In 1969, a Johnson & Johnson talc executive asked a company doctor in a memo about tremolite, which he said it was “normal” to find in U.S. talc deposits.

“We have to firm up the position the Company should have on the presence of the mineral Tremolite in talc,” Ashton wrote. “The question is … How bad is Tremolite medically, and how much of it can safely be in a talc base we might develop?”

The doctor responded by informing Ashton of the potential medical dangers of the substance and telling him “it would seem to be prudent to limit any possible content of Tremolite … to an absolute minimum,” according to Reuters.

Talc products are just a drop in the bucket that is Johnson & Johnson’s revenue. Those products made up $420 million of the company’s $76.5 billion in revenue in 2017, according to Reuters.

Johnson & Johnson has been sued for allegedly colluding with a former U.S. Food & Drug Administration commissioner to enrich themselves by failing to disclose the dangers what the lawsuit deemed a “deadly” antibiotic.
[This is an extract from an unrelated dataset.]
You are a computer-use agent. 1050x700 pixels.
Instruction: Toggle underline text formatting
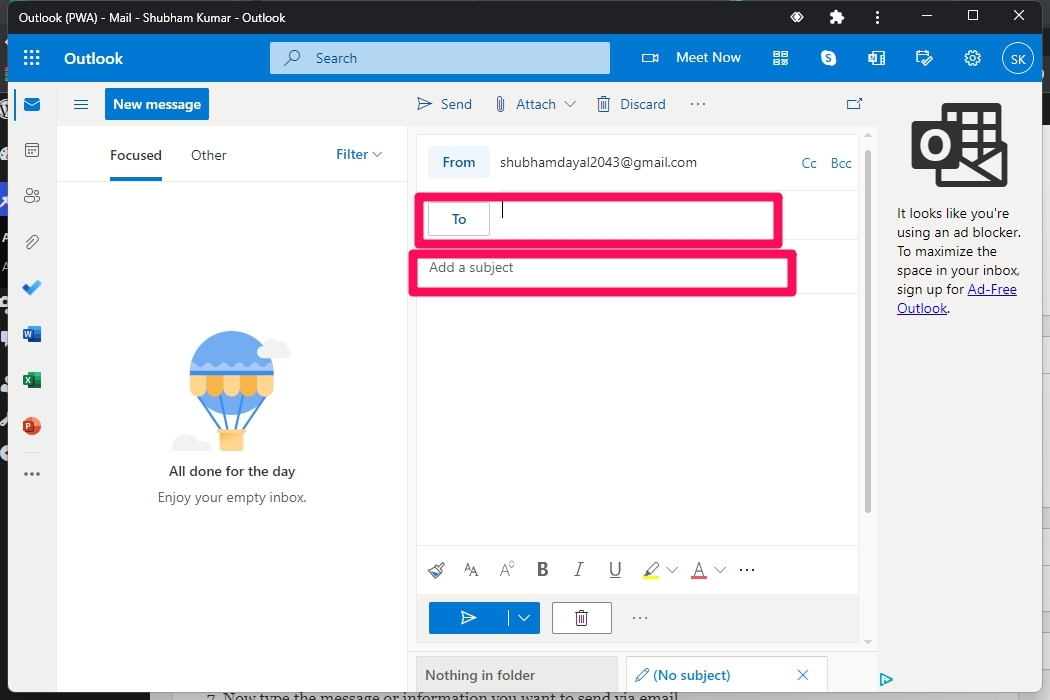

The allegations against Johnson & Johnson come as other groups in the health industry face scrutiny. For example, at least 16 drug companies making roughly 300 generic medications are facing increasing pressure in an illegal price-fixing investigation. And e-cigarette giant Juul is facing criticism for allegedly marketing its adults-only product to teens, although the medical community does not understand what vaping does to developing minds and bodies.

The Daily Caller News Foundation reached out to Johnson & Johnson but did not receive a response at the time of publication.